対局日 | 対局者・ソフト(左側が先手) | |
第1局 | 2013年3月23日(土) | 阿部光瑠四段−習甦 |
第2局 | 2013年3月30日(土) | ponanza−佐藤慎一四段 |
第3局 | 2013年4月6日(土) | 船江恒平五段−ツツカナ |
第4局 | 2013年4月13日(土) | Puella α−塚田泰明九段 |
第5局 | 2013年4月20日(土) | 三浦弘行八段−GPS将棋 |
ここで、今回参加するプロ棋士がどのぐらいの強さなのかを、簡単に紹介しておく。プロの将棋棋士は、原則として上位から順にA級、B1級、B2級、C1級、C2級の5リーグに分かれ、1年をかけたリーグ戦「順位戦」を戦い、最上位のA級で1位の棋士が名人へ挑戦するシステムとなっている(一部、リーグ戦を戦わない「フリークラス棋士」も存在)。この所属リーグが棋士の現在の強さを表す「格」とされており、今回対局する5人の所属リーグは次のようになっている。
- C2級: 阿部光瑠四段・佐藤慎一四段
- C1級: 船江恒平五段・塚田泰明九段
- A級: 三浦弘行八段
阿部四段は、佐藤四段、船江五段はそれぞれプロ2年目、4年目、2年目の「期待の若手棋士」。塚田九段は「塚田スペシャル」という戦法で一世を風靡した元A級棋士で、「実力いまだ健在のベテラン」。そして、三浦八段はA級に12年連続在籍中で、2010年にはA級1位となり名人挑戦も果たしている「現役トッププロ」である。三浦八段は、今回の参戦を決めた理由について、次のように語っている「オファーがあった時点で、トップクラスを1人という話だったので、誰かがやらなくてはいけない。いずれコンピューターと戦うのであれば早いほうがいいだろう、ということで今回参加することにしました」。

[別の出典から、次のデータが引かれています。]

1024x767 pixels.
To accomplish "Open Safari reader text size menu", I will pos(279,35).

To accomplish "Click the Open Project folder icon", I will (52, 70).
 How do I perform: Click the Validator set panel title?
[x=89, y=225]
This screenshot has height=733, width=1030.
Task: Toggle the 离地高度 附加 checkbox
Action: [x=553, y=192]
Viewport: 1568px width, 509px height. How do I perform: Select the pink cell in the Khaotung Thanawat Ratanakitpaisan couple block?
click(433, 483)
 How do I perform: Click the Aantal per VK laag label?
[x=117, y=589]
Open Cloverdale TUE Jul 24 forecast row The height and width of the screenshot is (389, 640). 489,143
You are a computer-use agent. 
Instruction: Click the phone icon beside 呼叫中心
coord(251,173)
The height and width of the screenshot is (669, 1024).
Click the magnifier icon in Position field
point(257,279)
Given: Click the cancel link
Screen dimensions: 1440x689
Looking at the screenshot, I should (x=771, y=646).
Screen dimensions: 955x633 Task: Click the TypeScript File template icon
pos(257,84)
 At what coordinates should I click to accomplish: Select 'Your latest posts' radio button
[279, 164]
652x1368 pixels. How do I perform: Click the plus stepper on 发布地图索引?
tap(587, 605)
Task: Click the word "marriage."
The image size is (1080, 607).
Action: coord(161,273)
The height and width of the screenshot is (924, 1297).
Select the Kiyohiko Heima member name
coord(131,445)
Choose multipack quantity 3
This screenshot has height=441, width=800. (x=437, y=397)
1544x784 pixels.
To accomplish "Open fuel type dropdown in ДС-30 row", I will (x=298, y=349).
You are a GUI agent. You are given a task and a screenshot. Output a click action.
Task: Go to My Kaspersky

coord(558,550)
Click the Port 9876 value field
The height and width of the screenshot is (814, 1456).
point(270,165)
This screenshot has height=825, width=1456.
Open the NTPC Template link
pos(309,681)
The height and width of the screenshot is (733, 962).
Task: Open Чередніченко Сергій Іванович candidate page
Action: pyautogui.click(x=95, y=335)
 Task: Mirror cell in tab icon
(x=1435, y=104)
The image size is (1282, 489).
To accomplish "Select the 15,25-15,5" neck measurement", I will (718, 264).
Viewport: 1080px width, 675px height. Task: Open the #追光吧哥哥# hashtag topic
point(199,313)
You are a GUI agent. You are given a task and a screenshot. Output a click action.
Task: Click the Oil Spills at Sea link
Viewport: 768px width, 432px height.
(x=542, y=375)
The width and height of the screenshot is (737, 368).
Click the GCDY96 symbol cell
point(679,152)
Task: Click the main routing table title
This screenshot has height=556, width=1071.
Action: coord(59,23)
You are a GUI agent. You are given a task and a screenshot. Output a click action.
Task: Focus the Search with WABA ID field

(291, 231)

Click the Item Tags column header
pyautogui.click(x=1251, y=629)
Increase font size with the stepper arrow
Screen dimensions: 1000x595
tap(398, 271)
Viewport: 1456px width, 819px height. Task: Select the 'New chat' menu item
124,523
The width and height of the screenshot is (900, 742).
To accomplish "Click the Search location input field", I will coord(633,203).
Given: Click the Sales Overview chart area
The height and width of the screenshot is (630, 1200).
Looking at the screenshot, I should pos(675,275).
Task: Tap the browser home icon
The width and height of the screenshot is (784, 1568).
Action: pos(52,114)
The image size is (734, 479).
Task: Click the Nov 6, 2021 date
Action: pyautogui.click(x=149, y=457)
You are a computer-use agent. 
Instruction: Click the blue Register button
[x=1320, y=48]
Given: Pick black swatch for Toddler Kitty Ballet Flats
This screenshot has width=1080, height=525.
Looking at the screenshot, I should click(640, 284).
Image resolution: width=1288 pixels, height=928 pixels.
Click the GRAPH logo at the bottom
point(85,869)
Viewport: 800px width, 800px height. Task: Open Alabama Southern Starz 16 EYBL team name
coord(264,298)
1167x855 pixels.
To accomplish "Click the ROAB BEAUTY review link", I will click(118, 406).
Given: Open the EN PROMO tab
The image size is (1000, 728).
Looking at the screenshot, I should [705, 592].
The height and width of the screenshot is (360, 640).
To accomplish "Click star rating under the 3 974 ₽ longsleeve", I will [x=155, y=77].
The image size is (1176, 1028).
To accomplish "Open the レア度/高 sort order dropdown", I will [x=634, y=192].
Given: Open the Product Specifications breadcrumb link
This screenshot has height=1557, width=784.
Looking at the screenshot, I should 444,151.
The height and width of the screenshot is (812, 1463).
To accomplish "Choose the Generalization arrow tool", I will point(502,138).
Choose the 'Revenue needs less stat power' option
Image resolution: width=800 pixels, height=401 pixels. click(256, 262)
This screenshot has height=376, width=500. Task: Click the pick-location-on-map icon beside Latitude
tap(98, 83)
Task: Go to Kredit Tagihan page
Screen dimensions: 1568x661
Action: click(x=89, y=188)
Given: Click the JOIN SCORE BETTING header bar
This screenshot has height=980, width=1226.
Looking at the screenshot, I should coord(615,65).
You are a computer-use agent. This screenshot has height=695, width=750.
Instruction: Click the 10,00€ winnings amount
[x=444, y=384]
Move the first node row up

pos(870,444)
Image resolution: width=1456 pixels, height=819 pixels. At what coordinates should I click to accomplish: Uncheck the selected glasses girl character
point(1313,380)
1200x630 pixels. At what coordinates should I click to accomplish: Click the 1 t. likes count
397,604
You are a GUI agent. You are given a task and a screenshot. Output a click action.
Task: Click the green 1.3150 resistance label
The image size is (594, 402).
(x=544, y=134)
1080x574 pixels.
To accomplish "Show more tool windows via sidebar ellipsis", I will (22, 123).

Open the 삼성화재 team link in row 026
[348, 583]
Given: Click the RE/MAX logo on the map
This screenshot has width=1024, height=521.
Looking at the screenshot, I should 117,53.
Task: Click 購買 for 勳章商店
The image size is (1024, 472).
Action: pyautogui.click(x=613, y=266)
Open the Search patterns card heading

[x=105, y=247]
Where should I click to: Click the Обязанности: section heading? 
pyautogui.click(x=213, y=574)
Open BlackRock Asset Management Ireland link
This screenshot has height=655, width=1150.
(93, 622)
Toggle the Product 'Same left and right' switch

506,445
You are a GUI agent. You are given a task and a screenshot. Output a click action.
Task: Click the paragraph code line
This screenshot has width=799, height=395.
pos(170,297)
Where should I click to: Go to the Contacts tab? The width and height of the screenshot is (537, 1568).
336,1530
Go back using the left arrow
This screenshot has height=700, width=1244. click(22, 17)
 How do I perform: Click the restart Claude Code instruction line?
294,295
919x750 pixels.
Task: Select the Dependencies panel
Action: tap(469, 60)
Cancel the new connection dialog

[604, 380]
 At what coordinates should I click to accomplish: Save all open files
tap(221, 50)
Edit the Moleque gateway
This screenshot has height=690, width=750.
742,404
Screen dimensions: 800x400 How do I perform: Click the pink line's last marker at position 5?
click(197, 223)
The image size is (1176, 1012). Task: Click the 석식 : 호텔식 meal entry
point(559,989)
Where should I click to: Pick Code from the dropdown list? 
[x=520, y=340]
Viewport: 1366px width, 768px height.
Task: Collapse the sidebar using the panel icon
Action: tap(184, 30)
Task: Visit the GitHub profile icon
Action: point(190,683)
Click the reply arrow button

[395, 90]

また、質疑応答のなかで、今回の対戦ルールについても説明が行われた。なお、コンピューターの使用電力制限については東京将棋会館の設備上から来るもので、リモート接続されるマシンについての制限はない。
第2回電王戦 対局ルール
- 対局会場は東京将棋会館で午前10時開始
- 持時間は各4時間(切れたら1手1分)
- コンピューター側の使用電力は最大2800W(リモートマシンは制限なし)
- 千日手の場合、持ち時間が少ない段階で成立した場合には指し直しなしで無勝負
- 対局の結果に関わらず第5局まで実施
なお、各対局はニコニコ生放送で対局開始から終了まで生中継が行われる(中継サイトはニコニコ生放送内「電王戦特設サイト」からのリンクを参照のこと)。